When we first arrived, we had to register with the local police. No one in town could travel anywhere without the permission of the government.
At lunch time, the government-owned restaurants would open at 12 and close at 1. One hour. You'd rush in, get your potato, cabbage, and pork chop, and watery fruit drink and sit down at a long picnic table with strangers. The restaurant employees were MISERABLE. If they did poorly at that job, they'd get another one from the government.
You had one hour to eat, and then that was it. You were out of there.
They had department stores where there was cheap clothing displayed BEHIND roped off areas. Those clothes were from the West and only Western money could pay for them. Again, the employees were miserable to the customers. There was no capitalism, no reason to be any better than another store.
There were STILL bombed out buildings EVERYWHERE left over from the war. There were no developers to make them better.
The government owned EVERYTHING.
Going there was like going back in time. It was a totally black and white world (literally). The only bits of color were political posters. Everything else was covered in soot. There were no pollution controls. Waves of sulphur in huge clouds would roll down the street.
You'd put your clothes out to dry, and in the morning, they smelled 100 percent like sulphur.
The air was poison.
There were few cars, and all of them were decades old.
We saw people in long lines. They were buying strawberries, a rarity.
When we came over, we brought bananas and chocolate -- two things rarely seen. We bought some Communist chocolate, and it tasted like dust. It looked like it had melted and hardened multiple times.

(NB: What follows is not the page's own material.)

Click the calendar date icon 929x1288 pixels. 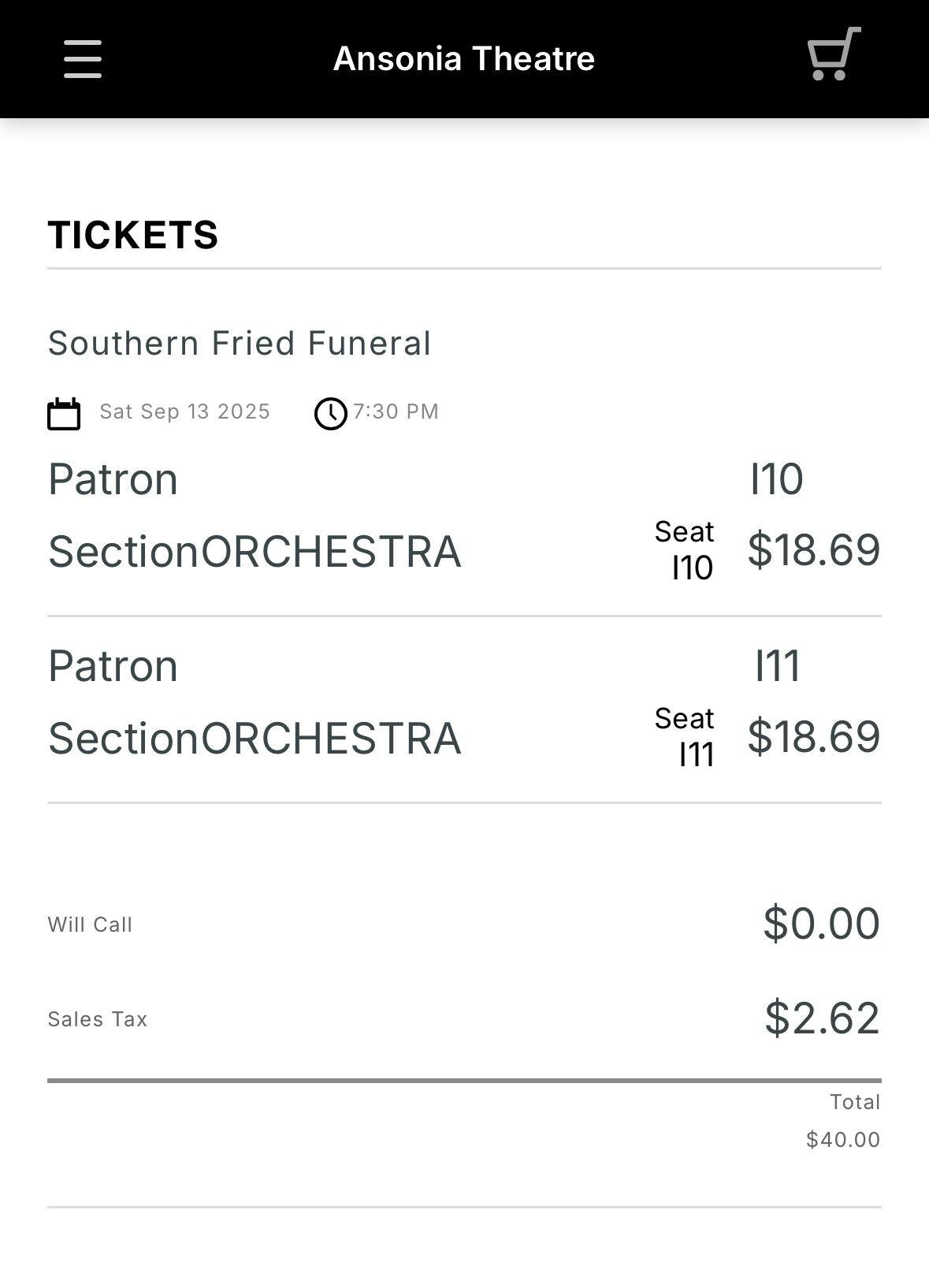[64, 413]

People who USED to own property no longer did. They paid the government.
The people we stayed with used to wait for hours at the bakery and at the butcher. They could buy only so much at a time, and it wasn't very much -- enough for the day.
The people we stayed with -- he was a truck driver and sometimes was able to drive to West Germany. He was allowed to do this only because he was married and had children, so they knew he'd come back.

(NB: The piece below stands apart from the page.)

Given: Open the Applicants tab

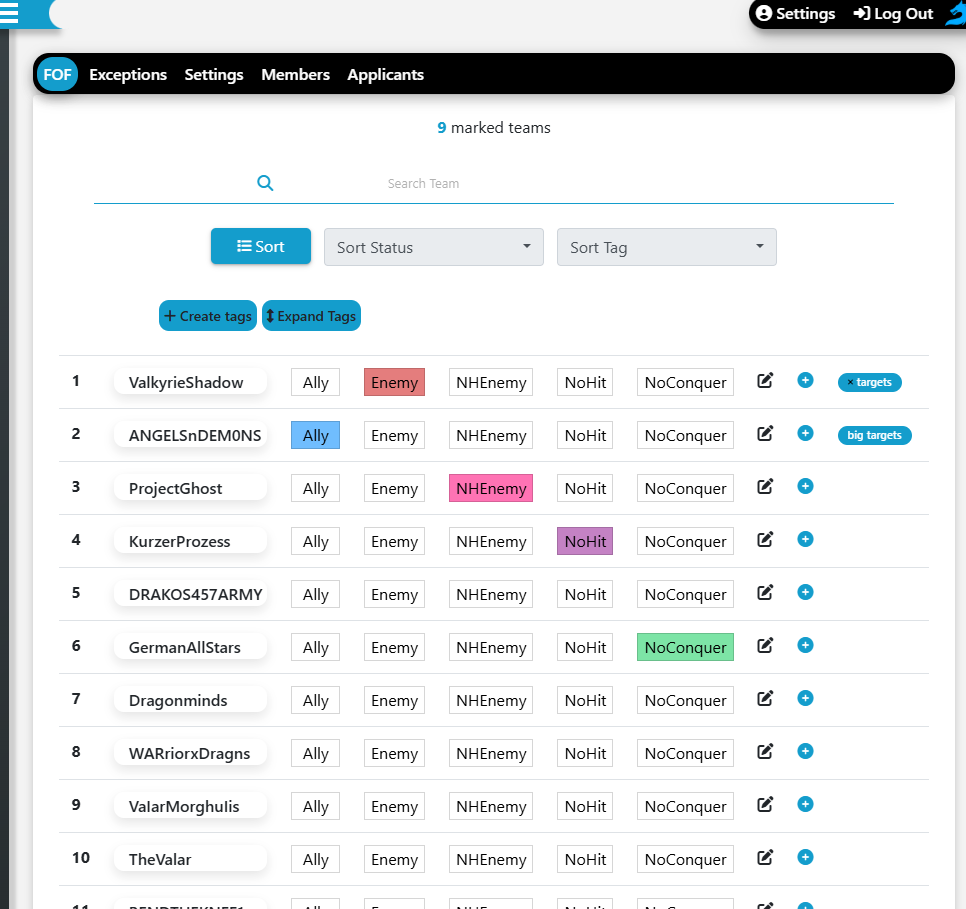Looking at the screenshot, I should pos(385,75).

In his travels, he'd pick up little souvenirs (a little wooden windmill from the Netherlands), and they were proudly displayed in his home. He had the RARE ability to buy something that few of his neighbors ever could.

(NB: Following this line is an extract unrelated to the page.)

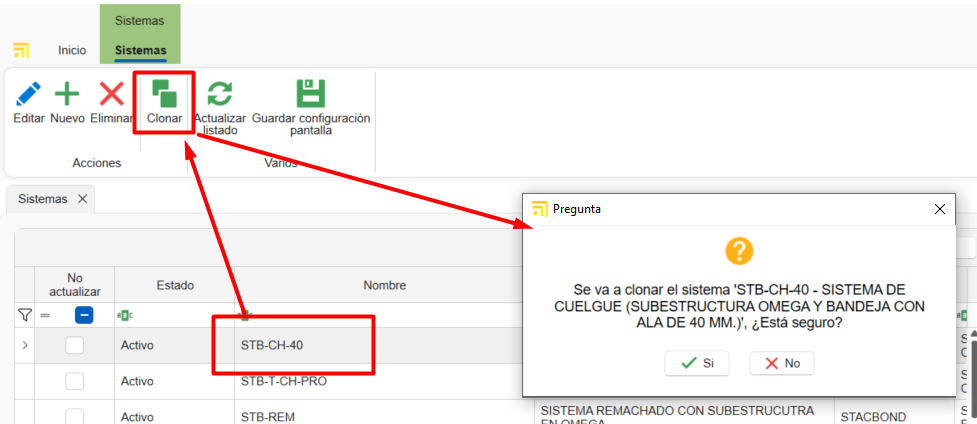
Task: Cancel cloning by clicking No
Action: [781, 363]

When a young couple showed off their "apartment" to us -- a room over a garage, and proudly showed off their bed, one bookcase, and a tiny TV, I sat on the bed and cried like a baby. They deserved so much more. They were such good people. But because of the government and the way the government worked, they had very little. Every day was a struggle.
So, no, they could
NOT at that time purchase pools, fountains, or gnomes of any type. The government was not in the pools, fountains, or gnome business.
Of course, capitalism has now flooded the former Eastern bloc countries, and that is a wonderful thing.
So please
forgive me if I reflected for a moment my gratefulness that I am an American and never had to suffer as people in those countries once did.
Quote:
Originally Posted by JoeChristmas
This may come as a shock to you, but you can choose to have a pool in both the Czech Republic and Slovakia. You can have a mountain themed waterfall. And golden garden gnomes. You could under communism, as well.
Not to get off topic. It's just silly to write something like, "Thank goodness we're in America so we can buy a gaudy swimming pool!" Outside of North Korea, just about anyone in the world can have a pool if they have the cash.